Monday, December 28, 2009

Coppola, Zoetrope, and The Black Stallion

I'm sure there are many of us.  But I'm definitely one of those that wishes Francis Ford Coppola made more movies and (maybe even more important) that his dreams for his Zoetrope Studios were still very much alive and well.  He desperately wanted to bottle that potent seventies concoction -- personal filmmmaking with Hollywood-size budgets.  But instead, after a few budget overruns and box office disappointments, One from the Heart being the worst, his dreams fizzled out pretty quickly.

Yet, at least we're still left with a few signs of what Coppola might have produced if someone had reigned him in a bit more.  And one of the best examples of this, I think, is The Black Stallion.  I saw the film as a kid and could clearly remember sections here and there.  But this is the first time I've watched it again in twenty-five years, owing the re-visit to David Thomson and his excellent book "Have You Seen...?"

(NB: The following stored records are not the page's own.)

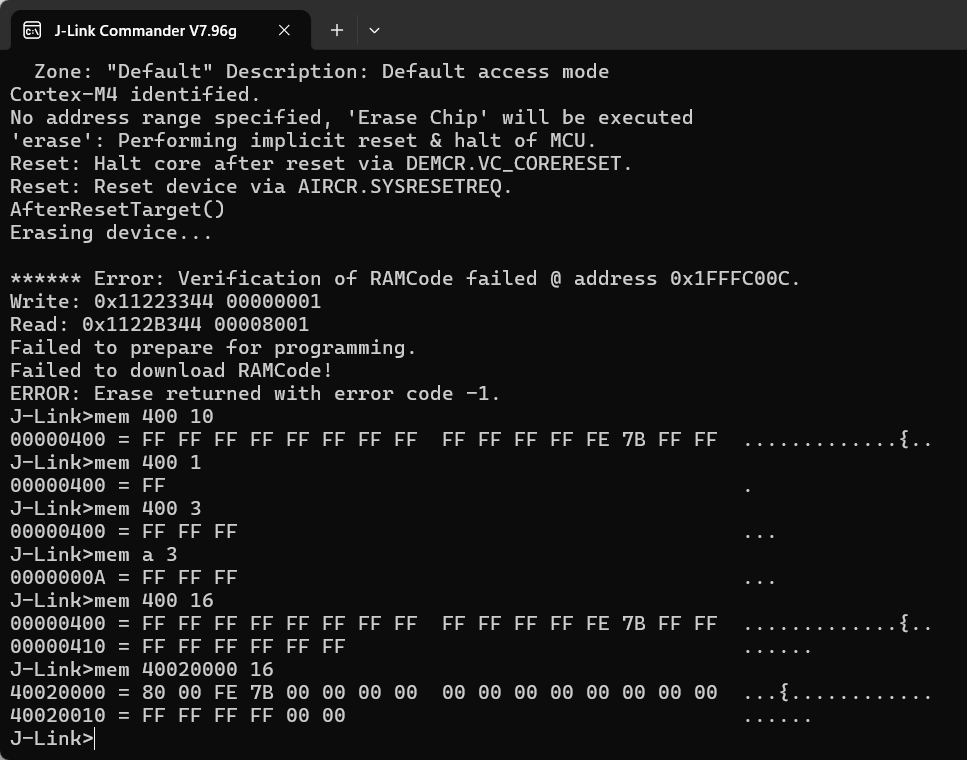Click the 'Write: 0x11223344 00000001' line
The height and width of the screenshot is (760, 967).
[165, 301]
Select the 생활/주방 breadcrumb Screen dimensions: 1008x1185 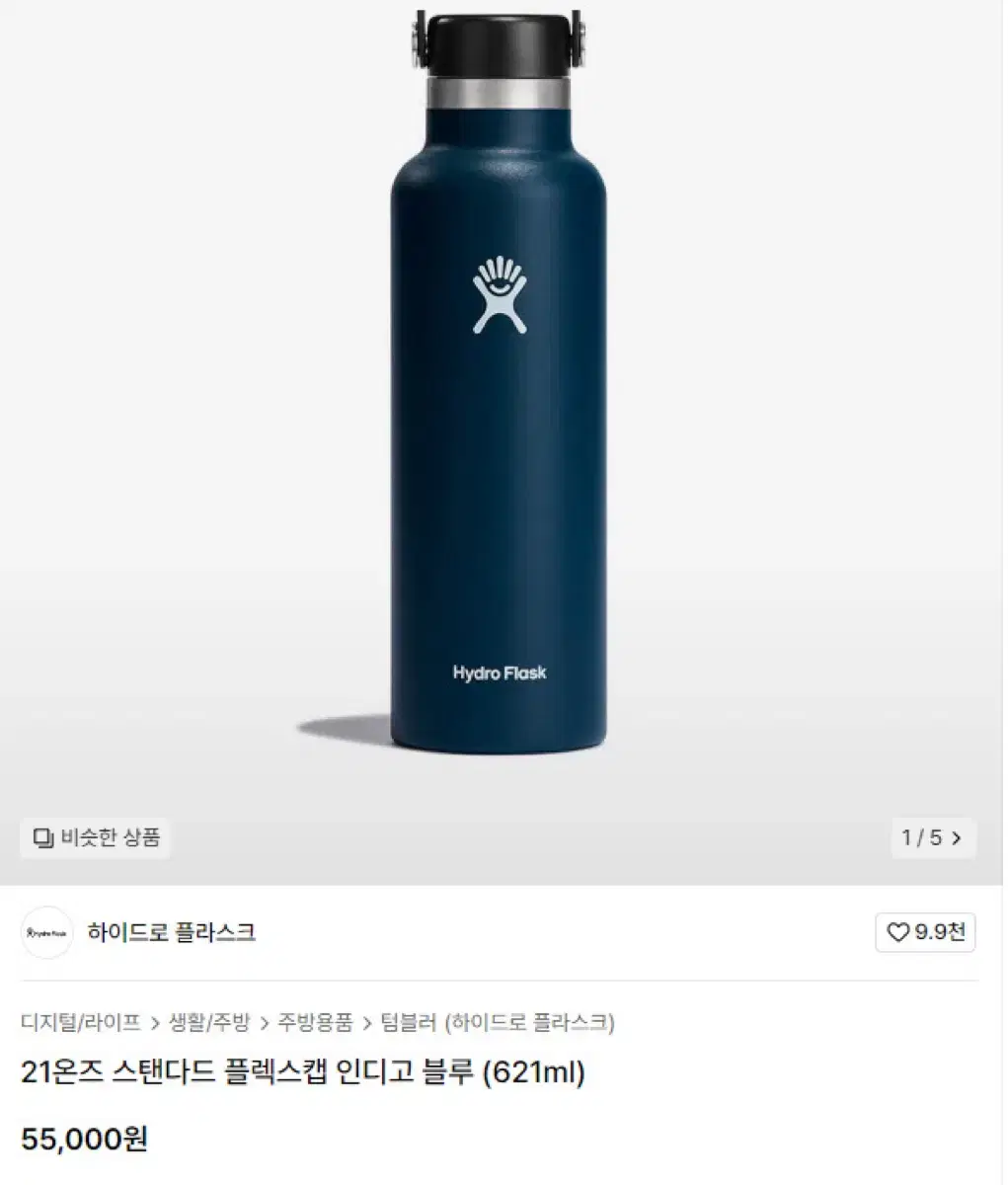(209, 1022)
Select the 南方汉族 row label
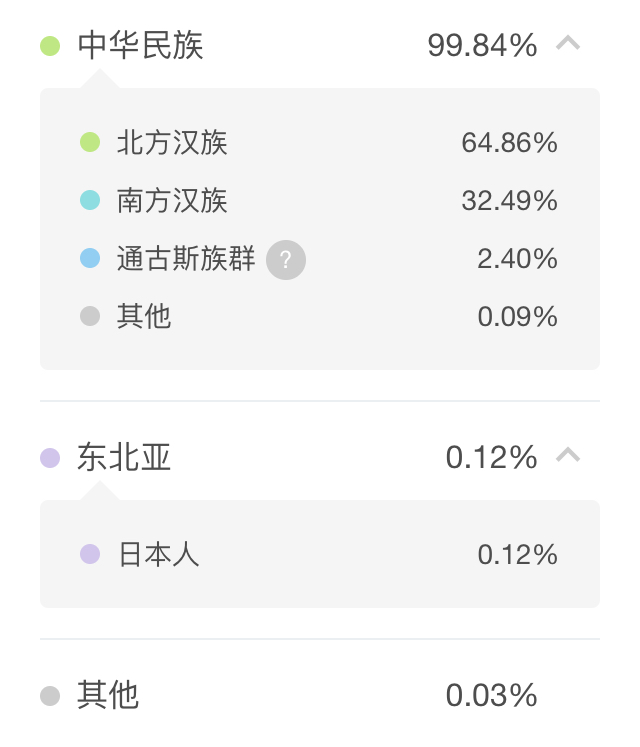Screen dimensions: 640x747 [172, 201]
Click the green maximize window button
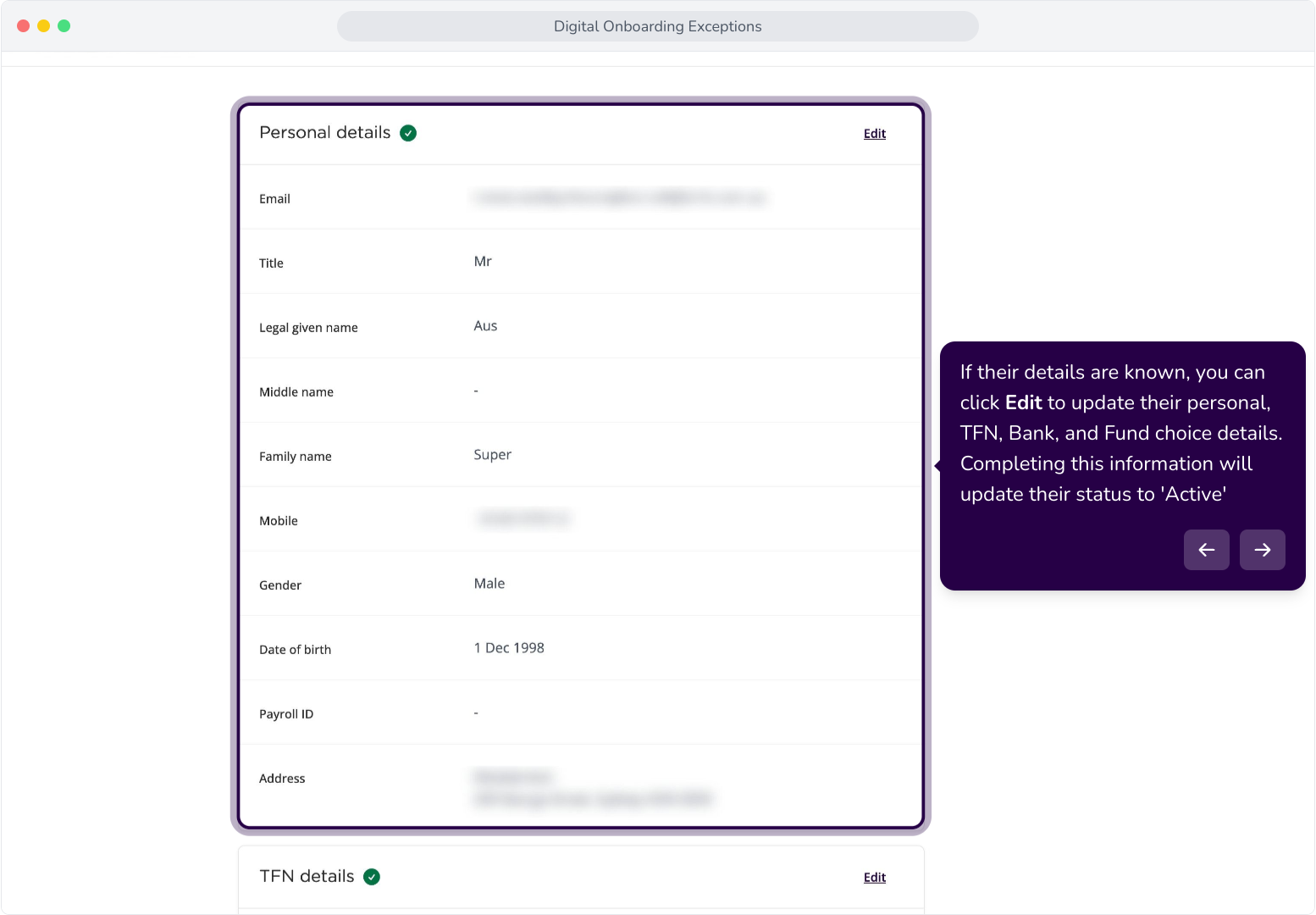Viewport: 1316px width, 915px height. coord(64,26)
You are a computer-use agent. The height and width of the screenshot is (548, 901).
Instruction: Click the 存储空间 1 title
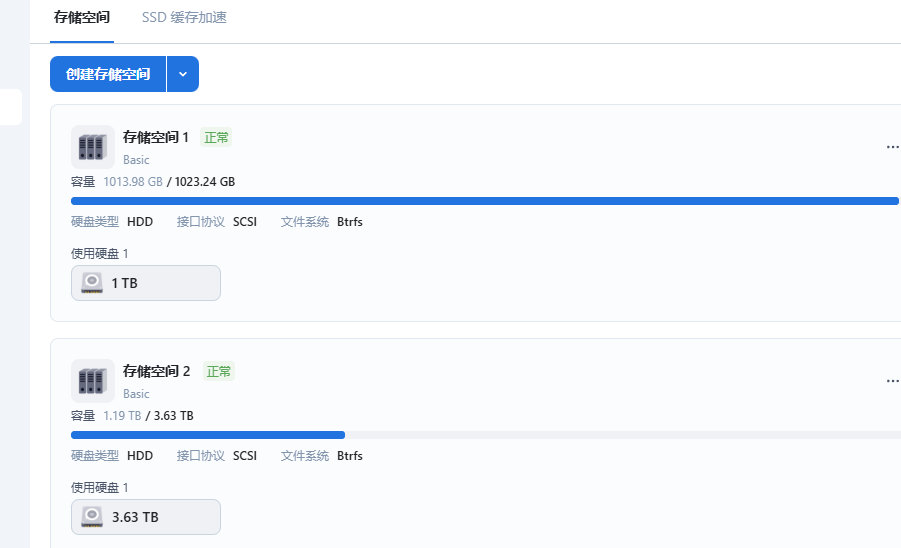coord(156,137)
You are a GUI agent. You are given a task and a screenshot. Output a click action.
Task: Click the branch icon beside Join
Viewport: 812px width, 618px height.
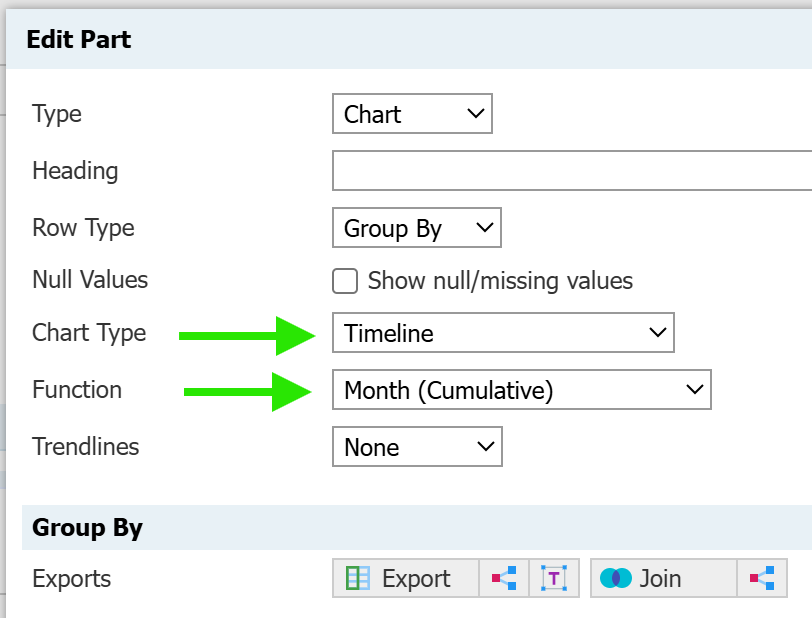pos(762,578)
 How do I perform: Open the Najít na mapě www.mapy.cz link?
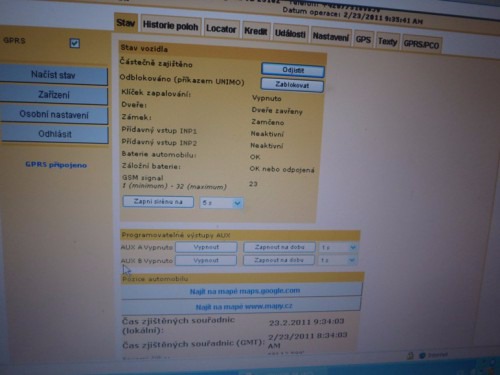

The Black Stallion is everything you probably remember -- a feel-good fable with a beautiful horse and a kid you wish you could be.  But there are also some things you might not remember.  It sports some very brave cinematography by Caleb Deschanel.  He's not afraid to go deep into the blacks (for instance, the scene when they show off the horse hoping to land a spot in the big race).  And, as a result, Deschanel pulls off this unusually hazy, magic quality that I would imagine is exactly what he was hoping to achieve.  Also backing Stallion is one of the greatest sound technicians in the history of the medium, Alan Splet.  Splet was David Lynch's regular collaborator before passing away in the early nineties.  All you have to do is listen to the symphony of sounds he creates in the final race to get a sense of Splet's special talent. 

I even felt a part of Coppola here.  He's produced many films throughout his career.  But this is the first one where I could really feel his directorial hand, too (in a good way).  I'm not even sure what it is exactly.  But in the final race, once the flashbacks kick in, I entered that Apocalypse Now trance-like state that Coppola pulls off so well in his own 1979 film.

Zoetrope might not have lasted.  But I have to give it to Coppola.  He bet it all more than once in his career.  And our 114 year-old medium is so much better because of it.